This is what a Monday night looks like in our house.
Lots of vegetables tied together with some bold flavors. It’s about treating yourself right.
The weekend is my favorite time for trying new restaurants, eating ice cream for dessert (or lunch) and having a couple of glasses of wine. All of these wonderful things mean that I sometimes don’t get the ideal amount of vegetables from Friday night to Sunday night. (Or if I do, they’re accompanied by their bffs bacon and cheese.)
On Mondays, I aim for a vegetable top-up. I like to center meals around veggies with things like soups, salads and stir fries.
Curries are one my favorite ways to incorporate a lot of plant life into my Monday (or any day) – you get tons of flavor and spice with a combination of a few pantry items. They’re often vegan too, which is just a bonus. (Or useful, if you find yourself in a situation where you need to feed a vegan!)
With the help of jarred curry paste, my Thai curries are usually a success. But my Indian curries are always a little more…interesting.

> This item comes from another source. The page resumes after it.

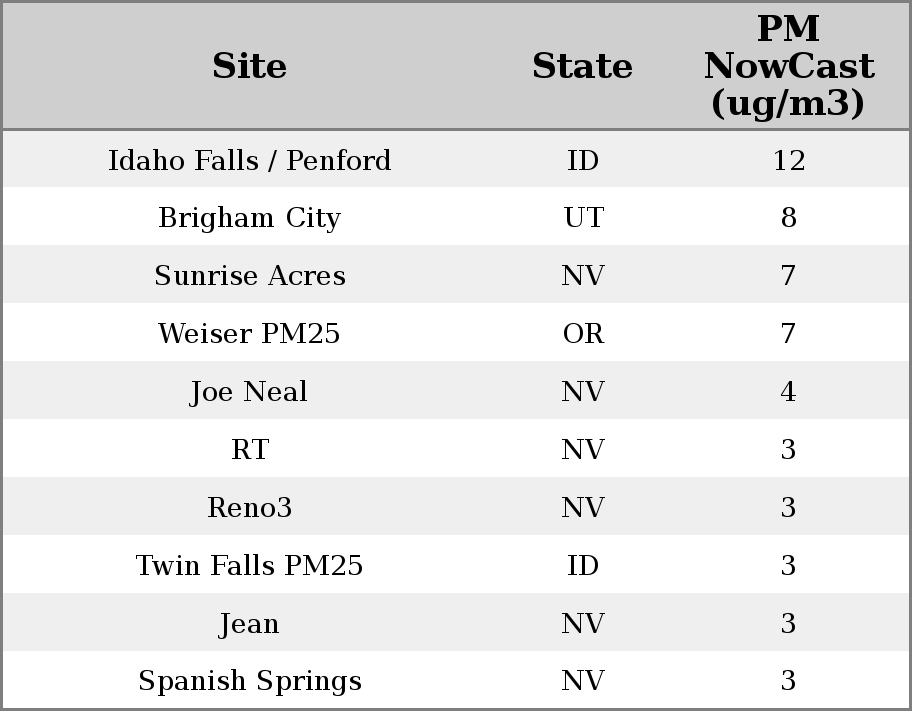912x711 pixels.
Task: Click the PM NowCast column header
Action: tap(788, 66)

I’ve tried a bunch of recipes using dry spice combinations and EVERY TIME I freak out within the first 15 minutes, thinking I’ve screwed it all up somehow. It’s almost always fine by the time everything’s cooked properly. What the heck was I so worried about back there?
I finally realized that Indian curries are just late bloomers. They need a little extra time for all of the flavors to develop and come together in the way they’re supposed to. Let them simmer or sit for a while and they’ll come good – with the warming, complex flavors that you were looking for. No need to freak. Leftovers get even better too. Another bonus!
Feel free to add or substitute whatever vegetables you’d like or toss in some chickpeas, tofu or shrimp for a protein boost. Curries are endlessly adaptable and a great way of making your daily (or weekend) dose of veggies full of flavor.
South Indian Vegetable Curry
adapted from Bon Appetit
- 1 large onion, cut into 1-inch chunks (about 2 cups)
- 3 large garlic cloves, peeled
- 1 2-inch-long 1-inch-diameter piece peeled fresh ginger (about 2 ounces)
- 3 tablespoons grape seed oil
- 1 tablespoon garam masala
- 2 teaspoons ground cumin
- 1/2 teaspoon ground coriander
- 1/2 serrano chile, seeded, chopped
- 2 tablespoons tomato paste
- 3 cups vegetable broth
- 2 teaspoons (packed) golden brown sugar
- 4 curry leaves
- 2 whole green cardamom pods
- 1/2 cup coconut cream
- 2 medium russet potatoes, peeled, cut into 1-inch cubes
- 2 large carrots, peeled, cut into 1/2-inch pieces
- 3/4 cup diced canned tomatoes, drained
- 1/2 cup frozen peas, thawed
- 1 teaspoon salt
- 1/4 teaspoon freshly ground black pepper
- 2-3 large handfuls of fresh spinach, roughly chopped
- 2 tablespoons chopped fresh cilantro
Puree first 8 ingredients (onion through coriander) in processor until paste forms. Cook in large pot over medium heat until aromatic, stirring often, about 10 minutes. Add tomato paste. Cook until mixture starts to darken and brown, stirring often, about 5 minutes longer.
Add broth, brown sugar, curry leaves, and cardamom. Simmer 10 minutes, stirring often and scraping up browned bits. (This part can be made 2 days ahead. Cool, cover, and chill. Bring to simmer before continuing.)
Add coconut cream, potatoes, carrots, tomatoes, peas, 1 teaspoon salt, and 1/4 teaspoon pepper to mixture in pot. Bring to boil, then reduce heat to medium low. Cover and simmer until vegetables are tender, stirring occasionally, about 25 minutes. Add spinach, if desired, and cook until wilted, about 3 minutes. Season with salt and pepper. Discard curry leaves and cardamom.
Serve with steamed rice.
If you’re freezing your leftovers, you may want to slightly under-cook your veggies as things like potatoes sometimes get mushy in the thawing process. Try removing the portion you’re freezing 5 minutes early and allowing it to cool completely before freezing.